Hate Eternal - Total Destruction
It was at the last moment that we were able to arrange a guestlist for this very heavy evening, but the almighty Sledgehammer Messiah and me still decided to go and see this show. Unfortunately we missed the opening act of which I also forgot the name. I thought it was something with the word ‘shadow’ in it and I know they were from Poland. Too bad, but there were still two other very heavy acts to come.

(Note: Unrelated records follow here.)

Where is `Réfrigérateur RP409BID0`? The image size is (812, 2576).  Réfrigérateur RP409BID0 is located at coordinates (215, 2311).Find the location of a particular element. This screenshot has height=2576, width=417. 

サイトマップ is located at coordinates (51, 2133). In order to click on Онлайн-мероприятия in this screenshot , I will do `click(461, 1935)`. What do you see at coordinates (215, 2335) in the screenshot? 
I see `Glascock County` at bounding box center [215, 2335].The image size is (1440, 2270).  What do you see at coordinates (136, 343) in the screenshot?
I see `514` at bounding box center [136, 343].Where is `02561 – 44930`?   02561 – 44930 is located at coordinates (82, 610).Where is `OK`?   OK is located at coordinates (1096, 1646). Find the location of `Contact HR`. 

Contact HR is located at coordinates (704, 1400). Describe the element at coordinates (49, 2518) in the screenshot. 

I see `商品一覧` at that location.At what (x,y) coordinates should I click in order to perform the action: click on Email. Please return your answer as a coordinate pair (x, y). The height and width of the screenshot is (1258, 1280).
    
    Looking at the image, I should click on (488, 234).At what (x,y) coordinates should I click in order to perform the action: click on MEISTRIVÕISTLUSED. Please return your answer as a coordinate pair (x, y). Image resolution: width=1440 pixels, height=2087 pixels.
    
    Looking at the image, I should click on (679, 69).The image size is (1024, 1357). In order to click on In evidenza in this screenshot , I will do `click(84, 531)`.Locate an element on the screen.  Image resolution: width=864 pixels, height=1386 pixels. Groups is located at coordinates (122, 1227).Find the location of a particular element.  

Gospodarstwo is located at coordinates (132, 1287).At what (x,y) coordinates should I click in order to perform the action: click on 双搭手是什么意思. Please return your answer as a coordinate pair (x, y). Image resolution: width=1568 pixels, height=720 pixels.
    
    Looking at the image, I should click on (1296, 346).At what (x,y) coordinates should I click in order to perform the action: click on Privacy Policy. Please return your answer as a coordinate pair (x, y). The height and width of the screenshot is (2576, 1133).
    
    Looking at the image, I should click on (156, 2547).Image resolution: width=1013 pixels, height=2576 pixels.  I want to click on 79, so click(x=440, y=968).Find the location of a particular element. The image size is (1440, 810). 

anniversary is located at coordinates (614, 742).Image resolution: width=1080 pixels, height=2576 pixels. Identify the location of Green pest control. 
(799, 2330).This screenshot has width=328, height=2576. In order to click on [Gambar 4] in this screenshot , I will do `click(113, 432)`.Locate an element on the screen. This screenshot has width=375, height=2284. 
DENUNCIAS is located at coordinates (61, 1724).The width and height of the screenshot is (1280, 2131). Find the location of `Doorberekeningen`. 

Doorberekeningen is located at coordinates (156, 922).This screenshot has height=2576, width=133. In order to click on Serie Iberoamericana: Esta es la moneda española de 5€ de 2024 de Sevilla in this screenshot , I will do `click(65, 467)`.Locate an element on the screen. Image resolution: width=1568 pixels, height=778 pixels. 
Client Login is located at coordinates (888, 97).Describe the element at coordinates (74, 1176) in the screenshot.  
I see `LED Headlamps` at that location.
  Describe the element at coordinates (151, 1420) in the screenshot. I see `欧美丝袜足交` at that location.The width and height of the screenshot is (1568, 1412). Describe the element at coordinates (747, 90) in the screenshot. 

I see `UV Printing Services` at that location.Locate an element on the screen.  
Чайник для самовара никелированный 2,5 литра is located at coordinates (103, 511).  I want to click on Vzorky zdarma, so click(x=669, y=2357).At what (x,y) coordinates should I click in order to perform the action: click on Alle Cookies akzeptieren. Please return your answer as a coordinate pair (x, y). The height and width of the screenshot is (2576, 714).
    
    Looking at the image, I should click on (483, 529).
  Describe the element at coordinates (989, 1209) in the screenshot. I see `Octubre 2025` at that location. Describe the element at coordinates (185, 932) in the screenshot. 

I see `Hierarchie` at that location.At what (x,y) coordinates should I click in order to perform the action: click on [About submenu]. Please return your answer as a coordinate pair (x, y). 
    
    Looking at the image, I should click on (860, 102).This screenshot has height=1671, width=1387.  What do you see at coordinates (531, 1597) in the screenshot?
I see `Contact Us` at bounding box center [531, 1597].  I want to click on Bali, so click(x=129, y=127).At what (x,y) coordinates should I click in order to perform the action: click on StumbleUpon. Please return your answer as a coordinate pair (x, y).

So the first band we saw was Spawn Of Possession. This was actually the very first death metal band I ever saw, and back then they already made a good impression on me. I saw them some time later at some festival in 013, but I didn’t see too much of it then. So I was quite curious on how this show would be. Well, in short, extremely high technical death metal that was played on extreme tempo’s for most of the show is what these Scandinavians put up. If you didn’t pay attention for three seconds you would miss like twenty guitar and drums strikes. It was all played fairly tight and the vocalist made sure there was some enthusiasm on stage as well. In the end we were completely overwhelmed with death metal riffs, blastbeats and grunts and thus more than warmed up for the mayhem yet to come
Review by DemonDust
When Hate Eternal entered the stage you could immediately see the charisma of these guys. The respect for them grows almost to absurd heights when you see them perform live. They gave a show which absolutely approaches the essence of aggressiveness and hate; you really feel the adrenaline pumping through your veins and it’s remarkable that this endures the entire show. The drummer, Reno Kiilerich for this European tour, plays a major part in this. He just keeps throwing those blastbeats out of his body and striking the bass drums; and this extremely tight without losing any of the enormous power he puts in his hits. The vocals of Erik Rutan and Randy Piro work out fantastic and especially in a song like ‘Behold Judas’ they are extremely well combined. Between the songs there where regularly atmospheric samples on tape played, which gave the band a moment to restore their strength and tune the guitars and gave the audience a pleasant pause before getting the hate spit out over them again. It’s a positive point that they perform in a three piece, because in this way the great solos can be excellent heard and a second guitarist isn’t missed a moment. This amazing show ends with one of my favorites: ‘The King of all Kings’. Erik and Randy really should sing the chorus of this song simultaneously because then it would even blow you further away. With this small occurrence the only negative point passed by in an extremely stunning and hateful gig.